During the month of February, as Americans remember the accomplishments and achievements of African Americans, the Minden Press-Herald will contribute to sponsoring the ideas held by local students as they observe African American History Month.
"In honor of African American History Month, the Minden Press-Herald is seeking short essays or poems from students in fourth through eighth grades and ninth through 12th grades," said Press-Herald Publisher Josh Beavers "We are looking forward to publishing the hard work of students in the area as we promote honoring the accomplishments of African Americans."
According to http: www.africanamericanhistorymonth.gov/, Harvard-trained historian, Carter G. Woodson, hoped to raise awareness of African American's contributions to civilization.
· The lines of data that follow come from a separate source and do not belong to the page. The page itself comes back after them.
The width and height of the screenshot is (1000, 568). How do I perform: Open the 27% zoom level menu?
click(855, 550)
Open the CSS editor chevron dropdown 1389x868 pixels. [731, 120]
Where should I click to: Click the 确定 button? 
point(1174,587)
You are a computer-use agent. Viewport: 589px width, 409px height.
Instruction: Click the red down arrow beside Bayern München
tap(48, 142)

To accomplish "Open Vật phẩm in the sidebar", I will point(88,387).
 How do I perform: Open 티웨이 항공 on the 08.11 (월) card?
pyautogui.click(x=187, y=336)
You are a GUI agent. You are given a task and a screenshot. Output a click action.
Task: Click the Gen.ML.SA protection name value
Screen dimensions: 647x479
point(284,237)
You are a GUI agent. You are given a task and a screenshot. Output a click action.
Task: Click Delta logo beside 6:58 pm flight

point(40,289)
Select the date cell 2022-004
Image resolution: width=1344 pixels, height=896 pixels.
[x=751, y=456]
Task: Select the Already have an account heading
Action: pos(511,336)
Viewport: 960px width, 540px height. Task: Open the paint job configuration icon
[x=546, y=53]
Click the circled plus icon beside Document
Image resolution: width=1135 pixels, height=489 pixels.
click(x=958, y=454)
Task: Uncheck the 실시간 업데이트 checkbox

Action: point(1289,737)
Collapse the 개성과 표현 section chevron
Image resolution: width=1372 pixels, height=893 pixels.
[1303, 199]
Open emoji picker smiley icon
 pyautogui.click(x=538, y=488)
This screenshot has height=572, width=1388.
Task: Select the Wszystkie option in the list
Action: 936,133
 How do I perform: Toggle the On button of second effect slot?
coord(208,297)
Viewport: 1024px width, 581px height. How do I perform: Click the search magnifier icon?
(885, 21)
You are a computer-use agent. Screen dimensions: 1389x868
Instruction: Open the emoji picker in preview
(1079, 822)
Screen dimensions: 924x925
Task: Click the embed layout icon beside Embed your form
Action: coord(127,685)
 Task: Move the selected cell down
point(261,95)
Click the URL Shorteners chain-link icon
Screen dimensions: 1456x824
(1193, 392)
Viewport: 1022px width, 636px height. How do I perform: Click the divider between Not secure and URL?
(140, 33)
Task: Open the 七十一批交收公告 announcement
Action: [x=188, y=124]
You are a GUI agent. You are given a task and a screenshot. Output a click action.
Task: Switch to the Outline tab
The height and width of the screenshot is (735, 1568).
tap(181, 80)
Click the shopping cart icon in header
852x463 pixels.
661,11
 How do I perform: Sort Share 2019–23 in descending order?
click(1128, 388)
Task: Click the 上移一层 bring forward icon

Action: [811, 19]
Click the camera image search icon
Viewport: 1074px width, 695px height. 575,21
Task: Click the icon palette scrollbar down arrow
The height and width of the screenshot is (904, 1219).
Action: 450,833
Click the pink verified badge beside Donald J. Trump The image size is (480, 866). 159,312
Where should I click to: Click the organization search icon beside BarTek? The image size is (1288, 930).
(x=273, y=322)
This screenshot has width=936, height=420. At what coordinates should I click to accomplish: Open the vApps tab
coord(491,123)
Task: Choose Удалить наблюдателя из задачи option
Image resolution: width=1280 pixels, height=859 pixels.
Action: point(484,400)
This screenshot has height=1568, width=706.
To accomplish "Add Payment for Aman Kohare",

Woodson founded the Association for the Study of Negro Life and History (ASNLH) and announced Negro History Week in 1925.
The event was first celebrated during a week in February 1926 that encompassed the birthdays of both Abraham Lincoln and Frederick Douglass.
By the time of Woodson's death in 1950, Negro History Week had become a central part of African American life and substantial progress had been made in bringing more Americans to appreciate the celebration. At mid–century, mayors of cities nationwide issued proclamations noting Negro History Week.
The celebration was expanded to a month in 1976, the same year as the nation's bicentennial. President Gerald R. Ford urged Americans to "seize the opportunity to honor the too-often neglected accomplishments of black Americans in every area of endeavor throughout our history."
That year, 50 years after the first celebration, the association held the first African American History Month. Since then each American president has issued African American History Month proclamations.
The association – now the Association for the Study of African American Life and History (ASALH) – continues to promote the study of Black history all year.
"Essays or poems should explain why this month of observance is important," Beavers said. "Students will have to write effectively to express their thoughts, but I'm confident there will be many students who can rise to the challenge."
Essays and poems are limited to 150 words and must be submitted by February 11.